The Commercial Tax officer, Colootola charge assessed the firms the Tax under
Section 6B of the Bengal Finance (Sales Tax) Act. 1941 on total turnover of the
firm comprising of sales made by the firm on its own behalf as well as on
behalf of 24 principals for whom the firm acted as commission agent. The firm
preferred an appeal to the Assistant Commissioner of Commercial Taxes who
agreed with the Commercial Tax officer.
The
West Bengal Commercial Taxes Tribunal on further appeal, also took the same
view.
On
further appeal, the west Bengal Taxation Tribunal came to the conclusion that
the assessment of the firm by including in its turnover sales made by it as
commission agent of 24 other principals was erroneous in law. It was of the
view that the liability of the firm and others for sales tax was confined to
the sales effected by it on its own behalf.
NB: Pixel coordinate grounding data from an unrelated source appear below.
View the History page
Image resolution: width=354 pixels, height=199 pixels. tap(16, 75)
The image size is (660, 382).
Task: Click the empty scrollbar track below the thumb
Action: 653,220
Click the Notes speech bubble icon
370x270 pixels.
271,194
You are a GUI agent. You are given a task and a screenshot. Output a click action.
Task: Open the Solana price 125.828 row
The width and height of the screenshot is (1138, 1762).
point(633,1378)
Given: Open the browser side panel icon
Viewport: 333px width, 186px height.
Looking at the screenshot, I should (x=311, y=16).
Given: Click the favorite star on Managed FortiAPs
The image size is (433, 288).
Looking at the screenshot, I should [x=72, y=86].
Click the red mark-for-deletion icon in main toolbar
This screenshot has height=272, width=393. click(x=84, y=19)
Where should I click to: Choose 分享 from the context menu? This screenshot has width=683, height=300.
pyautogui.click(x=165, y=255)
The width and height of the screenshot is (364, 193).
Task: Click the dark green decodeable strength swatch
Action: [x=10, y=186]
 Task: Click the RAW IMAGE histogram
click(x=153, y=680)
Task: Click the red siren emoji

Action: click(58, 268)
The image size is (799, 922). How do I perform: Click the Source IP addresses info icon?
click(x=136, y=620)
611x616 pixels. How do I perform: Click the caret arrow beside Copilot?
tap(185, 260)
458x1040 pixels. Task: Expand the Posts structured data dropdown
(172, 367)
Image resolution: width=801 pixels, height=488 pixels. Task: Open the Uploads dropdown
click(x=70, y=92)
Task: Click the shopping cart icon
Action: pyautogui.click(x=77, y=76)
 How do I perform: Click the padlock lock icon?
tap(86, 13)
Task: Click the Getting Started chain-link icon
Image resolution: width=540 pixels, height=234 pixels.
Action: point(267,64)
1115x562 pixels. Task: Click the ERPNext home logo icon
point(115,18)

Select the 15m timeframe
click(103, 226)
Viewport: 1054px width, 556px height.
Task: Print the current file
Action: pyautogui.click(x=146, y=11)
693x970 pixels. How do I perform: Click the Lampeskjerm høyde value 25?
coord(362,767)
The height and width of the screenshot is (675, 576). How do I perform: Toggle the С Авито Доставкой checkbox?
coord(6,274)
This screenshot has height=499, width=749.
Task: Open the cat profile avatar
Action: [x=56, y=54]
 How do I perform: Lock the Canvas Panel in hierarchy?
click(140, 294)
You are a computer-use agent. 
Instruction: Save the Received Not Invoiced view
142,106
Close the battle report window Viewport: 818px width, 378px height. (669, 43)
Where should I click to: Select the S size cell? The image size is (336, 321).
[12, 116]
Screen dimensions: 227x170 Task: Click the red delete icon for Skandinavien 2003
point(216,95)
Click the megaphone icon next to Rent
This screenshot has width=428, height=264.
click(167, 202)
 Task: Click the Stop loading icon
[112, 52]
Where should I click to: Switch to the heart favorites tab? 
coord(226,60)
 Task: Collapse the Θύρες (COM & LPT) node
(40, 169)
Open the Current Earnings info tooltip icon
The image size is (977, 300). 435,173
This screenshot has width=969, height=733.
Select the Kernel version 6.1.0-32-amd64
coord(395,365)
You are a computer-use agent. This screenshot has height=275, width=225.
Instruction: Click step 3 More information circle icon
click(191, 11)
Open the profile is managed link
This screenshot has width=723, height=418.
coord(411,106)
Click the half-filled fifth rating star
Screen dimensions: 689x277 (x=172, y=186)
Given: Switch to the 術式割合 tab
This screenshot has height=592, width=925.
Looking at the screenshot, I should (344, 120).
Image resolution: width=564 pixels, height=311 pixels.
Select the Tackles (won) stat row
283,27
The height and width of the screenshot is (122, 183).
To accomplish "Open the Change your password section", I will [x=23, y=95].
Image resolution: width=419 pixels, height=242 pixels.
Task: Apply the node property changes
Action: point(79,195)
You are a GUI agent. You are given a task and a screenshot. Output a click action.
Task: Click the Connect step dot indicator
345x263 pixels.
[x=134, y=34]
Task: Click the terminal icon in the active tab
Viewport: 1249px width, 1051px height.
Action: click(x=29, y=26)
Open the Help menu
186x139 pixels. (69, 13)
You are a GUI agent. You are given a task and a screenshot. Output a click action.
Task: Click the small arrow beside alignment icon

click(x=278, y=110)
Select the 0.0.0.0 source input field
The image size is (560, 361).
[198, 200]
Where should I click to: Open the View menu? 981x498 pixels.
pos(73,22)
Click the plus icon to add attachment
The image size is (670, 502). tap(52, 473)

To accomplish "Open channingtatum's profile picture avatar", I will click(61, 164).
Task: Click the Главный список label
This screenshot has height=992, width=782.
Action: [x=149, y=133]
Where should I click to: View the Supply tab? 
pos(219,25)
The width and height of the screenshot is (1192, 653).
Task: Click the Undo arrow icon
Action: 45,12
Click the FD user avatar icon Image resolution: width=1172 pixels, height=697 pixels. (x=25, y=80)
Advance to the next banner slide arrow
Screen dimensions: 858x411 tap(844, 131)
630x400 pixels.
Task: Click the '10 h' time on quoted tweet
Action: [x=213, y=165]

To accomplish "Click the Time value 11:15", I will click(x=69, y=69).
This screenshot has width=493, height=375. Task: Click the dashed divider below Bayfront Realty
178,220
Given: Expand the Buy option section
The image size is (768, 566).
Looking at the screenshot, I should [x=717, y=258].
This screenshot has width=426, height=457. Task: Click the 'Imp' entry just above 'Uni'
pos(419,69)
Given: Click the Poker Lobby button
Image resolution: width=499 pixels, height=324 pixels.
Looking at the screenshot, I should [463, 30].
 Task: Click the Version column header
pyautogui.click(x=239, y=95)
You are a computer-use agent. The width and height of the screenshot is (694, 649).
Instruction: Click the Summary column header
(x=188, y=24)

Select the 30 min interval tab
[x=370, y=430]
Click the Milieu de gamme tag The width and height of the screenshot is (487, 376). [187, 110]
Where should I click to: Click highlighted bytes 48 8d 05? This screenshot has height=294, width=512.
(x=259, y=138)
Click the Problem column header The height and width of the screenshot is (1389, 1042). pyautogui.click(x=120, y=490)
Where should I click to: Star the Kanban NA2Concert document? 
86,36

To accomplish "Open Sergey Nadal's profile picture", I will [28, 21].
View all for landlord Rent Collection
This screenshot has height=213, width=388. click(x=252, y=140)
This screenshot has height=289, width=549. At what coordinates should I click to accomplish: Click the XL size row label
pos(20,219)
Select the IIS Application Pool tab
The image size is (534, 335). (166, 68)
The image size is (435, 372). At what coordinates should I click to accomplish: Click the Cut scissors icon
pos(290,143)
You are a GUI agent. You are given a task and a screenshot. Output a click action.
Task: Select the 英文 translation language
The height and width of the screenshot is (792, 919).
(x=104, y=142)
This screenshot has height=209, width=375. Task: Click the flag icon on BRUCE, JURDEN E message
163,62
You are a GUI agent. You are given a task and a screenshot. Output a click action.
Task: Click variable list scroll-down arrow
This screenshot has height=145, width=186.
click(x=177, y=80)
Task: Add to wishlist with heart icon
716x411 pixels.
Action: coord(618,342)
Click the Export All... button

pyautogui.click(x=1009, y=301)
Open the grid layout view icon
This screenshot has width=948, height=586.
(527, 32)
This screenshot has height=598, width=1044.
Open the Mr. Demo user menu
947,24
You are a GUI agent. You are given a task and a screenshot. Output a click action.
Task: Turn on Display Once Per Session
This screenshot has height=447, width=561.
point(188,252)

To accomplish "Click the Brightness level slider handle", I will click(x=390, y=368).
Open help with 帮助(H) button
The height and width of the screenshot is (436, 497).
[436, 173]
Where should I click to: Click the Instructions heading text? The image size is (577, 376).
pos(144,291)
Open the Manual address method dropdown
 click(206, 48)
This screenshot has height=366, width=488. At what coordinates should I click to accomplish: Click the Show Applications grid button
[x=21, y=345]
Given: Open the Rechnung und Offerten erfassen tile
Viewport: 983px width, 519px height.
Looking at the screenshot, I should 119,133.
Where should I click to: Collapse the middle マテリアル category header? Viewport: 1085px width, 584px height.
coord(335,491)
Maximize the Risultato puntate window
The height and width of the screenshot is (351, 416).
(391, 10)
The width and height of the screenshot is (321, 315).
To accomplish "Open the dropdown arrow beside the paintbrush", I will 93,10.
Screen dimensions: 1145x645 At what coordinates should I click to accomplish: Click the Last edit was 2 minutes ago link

T he sales effected on behalf of 24
other disclosed principals as commission agents had to be assessed separately.
The
contention made on behalf of the firm which found favour with the Taxation
Tribunal was that the definition of `dealer' provided by the Bengal Finance
(Sales Tax) Act, 1941 did not permit the Commercial Tax officer to tax a dealer
in respect of sales effected on behalf of the principals. The attention of the
Tribunal was drawn to the definition of `turnover' in sales tax laws of some
other states where goods sold by an agent on his own account as well as on
account of somebody else have been brought within the mischief of the Act by
specific words. Reference was made to the case of Ramaswamy Gounder and Sons V.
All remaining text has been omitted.